Five years after its completion, nothing has happened according to plan. The National Benefit Sharing Trust Board, a watchdog that manages communities’ funds from forest concessions disbursed US$10,225.25 plus L$5.3 million to purchase furniture and drugs for the clinic. The fees come from logging-affected communities’ share of land rental fees companies pay to the Liberian government. However, the community’s forest leadership used the fund to build a guesthouse instead.  

Jerry Gbaye, the head of the leadership at the time, told The DayLight his decision to divert the fund was backed by all affected towns and villages in Gbi, Gbiagloh and Doru chiefdom, where the clinic is located. The clinic is meant to provide thousands of people access to healthcare in one of the remotest places in Liberia.

“It was not the CFDC’s decision to use the money for a guesthouse,” Gbaye said. CFDC means community forest development committee, a body of villagers that co-manages a certain logging concession alongside the Forestry Development Authority (FDA).

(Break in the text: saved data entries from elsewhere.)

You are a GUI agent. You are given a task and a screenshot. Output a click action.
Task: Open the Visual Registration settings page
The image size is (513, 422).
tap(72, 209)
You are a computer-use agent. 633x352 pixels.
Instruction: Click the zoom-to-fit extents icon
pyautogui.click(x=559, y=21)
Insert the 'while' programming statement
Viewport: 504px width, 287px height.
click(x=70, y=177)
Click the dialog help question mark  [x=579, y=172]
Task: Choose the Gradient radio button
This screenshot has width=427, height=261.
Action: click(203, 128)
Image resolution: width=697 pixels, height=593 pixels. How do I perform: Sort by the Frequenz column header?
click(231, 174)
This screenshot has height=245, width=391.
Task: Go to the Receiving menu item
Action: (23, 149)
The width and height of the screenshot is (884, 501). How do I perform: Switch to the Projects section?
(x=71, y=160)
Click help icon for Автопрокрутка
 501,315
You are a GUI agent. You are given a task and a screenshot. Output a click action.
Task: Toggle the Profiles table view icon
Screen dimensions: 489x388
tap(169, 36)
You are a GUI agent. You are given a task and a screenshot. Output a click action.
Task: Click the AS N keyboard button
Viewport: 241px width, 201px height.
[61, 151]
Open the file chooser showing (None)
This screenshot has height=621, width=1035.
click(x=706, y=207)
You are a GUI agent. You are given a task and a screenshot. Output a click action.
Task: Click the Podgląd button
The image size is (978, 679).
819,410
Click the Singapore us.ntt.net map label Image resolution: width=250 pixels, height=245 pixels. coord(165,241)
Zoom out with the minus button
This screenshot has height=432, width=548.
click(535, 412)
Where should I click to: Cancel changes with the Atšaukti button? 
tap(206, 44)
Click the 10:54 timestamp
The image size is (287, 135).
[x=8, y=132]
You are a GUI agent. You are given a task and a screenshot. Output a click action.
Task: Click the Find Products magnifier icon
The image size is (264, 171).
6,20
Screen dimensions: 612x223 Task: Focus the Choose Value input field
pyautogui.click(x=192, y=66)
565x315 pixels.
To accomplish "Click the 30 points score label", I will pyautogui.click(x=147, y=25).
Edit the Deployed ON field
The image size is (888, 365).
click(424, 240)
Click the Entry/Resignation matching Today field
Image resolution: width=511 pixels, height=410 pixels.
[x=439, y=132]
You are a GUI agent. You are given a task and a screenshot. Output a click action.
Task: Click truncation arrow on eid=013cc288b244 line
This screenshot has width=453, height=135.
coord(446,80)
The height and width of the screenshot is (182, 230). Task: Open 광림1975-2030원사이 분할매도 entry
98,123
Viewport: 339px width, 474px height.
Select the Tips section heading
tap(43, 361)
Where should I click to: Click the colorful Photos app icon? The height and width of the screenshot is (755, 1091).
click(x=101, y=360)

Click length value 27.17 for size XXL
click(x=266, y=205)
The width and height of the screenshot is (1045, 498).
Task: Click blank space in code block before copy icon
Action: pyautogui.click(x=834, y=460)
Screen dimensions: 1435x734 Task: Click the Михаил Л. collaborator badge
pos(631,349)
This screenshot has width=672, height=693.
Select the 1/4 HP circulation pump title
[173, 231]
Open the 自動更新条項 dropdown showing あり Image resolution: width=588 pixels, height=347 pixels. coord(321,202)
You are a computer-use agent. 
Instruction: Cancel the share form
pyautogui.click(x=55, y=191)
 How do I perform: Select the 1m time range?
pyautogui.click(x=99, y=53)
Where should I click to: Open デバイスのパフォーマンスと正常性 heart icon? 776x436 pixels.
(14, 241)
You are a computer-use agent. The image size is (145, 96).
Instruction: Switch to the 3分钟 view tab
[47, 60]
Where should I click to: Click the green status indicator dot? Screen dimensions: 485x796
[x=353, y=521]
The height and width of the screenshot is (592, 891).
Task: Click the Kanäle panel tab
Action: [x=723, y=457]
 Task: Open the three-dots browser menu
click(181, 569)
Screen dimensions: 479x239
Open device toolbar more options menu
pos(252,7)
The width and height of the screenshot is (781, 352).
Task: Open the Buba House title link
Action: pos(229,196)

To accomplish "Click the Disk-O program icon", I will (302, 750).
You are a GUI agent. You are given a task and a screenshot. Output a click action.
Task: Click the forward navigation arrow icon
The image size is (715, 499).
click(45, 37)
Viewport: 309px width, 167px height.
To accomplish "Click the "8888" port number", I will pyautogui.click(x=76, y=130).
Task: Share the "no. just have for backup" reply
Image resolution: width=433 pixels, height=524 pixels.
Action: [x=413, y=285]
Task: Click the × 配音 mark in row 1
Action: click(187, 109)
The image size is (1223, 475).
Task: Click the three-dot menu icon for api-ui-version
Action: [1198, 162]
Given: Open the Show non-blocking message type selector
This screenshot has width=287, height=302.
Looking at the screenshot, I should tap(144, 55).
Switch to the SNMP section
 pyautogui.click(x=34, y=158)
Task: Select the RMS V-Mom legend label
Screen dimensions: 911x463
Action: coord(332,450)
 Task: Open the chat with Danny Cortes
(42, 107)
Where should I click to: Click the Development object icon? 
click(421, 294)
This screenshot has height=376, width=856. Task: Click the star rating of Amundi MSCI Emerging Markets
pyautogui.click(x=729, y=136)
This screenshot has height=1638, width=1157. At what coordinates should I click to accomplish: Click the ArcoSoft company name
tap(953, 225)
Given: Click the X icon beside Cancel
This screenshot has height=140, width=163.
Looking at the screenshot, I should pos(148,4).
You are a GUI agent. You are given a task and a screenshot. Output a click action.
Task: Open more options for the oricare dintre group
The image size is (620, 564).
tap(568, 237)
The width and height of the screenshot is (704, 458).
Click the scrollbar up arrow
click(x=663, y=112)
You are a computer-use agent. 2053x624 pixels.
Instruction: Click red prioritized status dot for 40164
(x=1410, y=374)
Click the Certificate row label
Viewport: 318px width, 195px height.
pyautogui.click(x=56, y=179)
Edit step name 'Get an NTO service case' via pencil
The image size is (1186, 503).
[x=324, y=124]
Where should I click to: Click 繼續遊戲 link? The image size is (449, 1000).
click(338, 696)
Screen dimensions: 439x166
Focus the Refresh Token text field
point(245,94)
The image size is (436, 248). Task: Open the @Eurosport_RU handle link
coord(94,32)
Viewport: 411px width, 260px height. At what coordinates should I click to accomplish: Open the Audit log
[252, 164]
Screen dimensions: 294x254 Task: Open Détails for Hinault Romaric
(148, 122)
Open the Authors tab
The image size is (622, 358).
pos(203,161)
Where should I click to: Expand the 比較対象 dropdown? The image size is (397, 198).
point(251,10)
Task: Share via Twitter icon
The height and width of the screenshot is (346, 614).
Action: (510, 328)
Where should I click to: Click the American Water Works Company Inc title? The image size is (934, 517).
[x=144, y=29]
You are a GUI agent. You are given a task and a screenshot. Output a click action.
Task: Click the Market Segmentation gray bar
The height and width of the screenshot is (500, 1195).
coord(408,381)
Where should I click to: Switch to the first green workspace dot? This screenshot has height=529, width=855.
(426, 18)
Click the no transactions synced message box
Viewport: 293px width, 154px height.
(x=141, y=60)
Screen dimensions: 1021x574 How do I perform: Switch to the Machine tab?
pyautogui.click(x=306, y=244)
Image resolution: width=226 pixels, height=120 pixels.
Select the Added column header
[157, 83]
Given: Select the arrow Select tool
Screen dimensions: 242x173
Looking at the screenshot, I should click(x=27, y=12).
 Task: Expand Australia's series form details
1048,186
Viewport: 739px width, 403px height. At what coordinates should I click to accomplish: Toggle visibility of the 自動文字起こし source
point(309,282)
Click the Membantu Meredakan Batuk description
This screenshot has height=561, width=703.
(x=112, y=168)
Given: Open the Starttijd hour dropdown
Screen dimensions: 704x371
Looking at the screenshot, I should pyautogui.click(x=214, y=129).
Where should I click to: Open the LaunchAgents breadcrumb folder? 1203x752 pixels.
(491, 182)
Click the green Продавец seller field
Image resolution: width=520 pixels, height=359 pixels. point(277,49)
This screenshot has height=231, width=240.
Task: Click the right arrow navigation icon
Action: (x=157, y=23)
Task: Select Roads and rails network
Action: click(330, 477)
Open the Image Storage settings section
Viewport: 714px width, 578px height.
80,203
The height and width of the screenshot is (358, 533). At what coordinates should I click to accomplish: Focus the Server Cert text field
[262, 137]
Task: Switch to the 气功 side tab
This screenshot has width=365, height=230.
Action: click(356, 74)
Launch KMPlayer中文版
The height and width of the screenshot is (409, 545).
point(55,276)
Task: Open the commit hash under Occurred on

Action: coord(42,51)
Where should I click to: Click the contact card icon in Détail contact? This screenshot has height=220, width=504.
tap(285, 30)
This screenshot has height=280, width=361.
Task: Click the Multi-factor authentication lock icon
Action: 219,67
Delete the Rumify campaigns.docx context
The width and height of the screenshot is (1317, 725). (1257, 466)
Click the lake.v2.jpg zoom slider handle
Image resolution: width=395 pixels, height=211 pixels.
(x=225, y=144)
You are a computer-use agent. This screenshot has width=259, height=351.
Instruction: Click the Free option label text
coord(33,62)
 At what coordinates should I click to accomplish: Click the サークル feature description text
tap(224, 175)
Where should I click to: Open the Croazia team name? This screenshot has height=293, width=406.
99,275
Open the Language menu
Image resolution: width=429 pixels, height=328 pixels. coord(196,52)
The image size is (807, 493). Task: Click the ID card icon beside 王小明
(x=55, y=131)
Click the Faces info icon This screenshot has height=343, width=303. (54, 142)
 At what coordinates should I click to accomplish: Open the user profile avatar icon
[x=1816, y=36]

“The people of Gbiagloh and Gbi said the people of Doru already had the clinic in their area so that money should be used to construct a guesthouse for them to benefit, too,” he added.

Alfred Zelee, an elder responsible for Tiah Town’s development matters, refutes that claim. “If a decision was reached to use the money on the guesthouse, I don’t know,” said Zelee.” “All I know is that Gbaye took the money and used it on the guesthouse.

“We are suffering here because few people decided to use the money from the land rental fees that they were supposed to use to put medicine in the clinic,” he added.

The National Union of Community Forest Development Committee (NUCFDC), a group that advocates for the benefits for villagers affected by logging concessions, is investigating the matter. 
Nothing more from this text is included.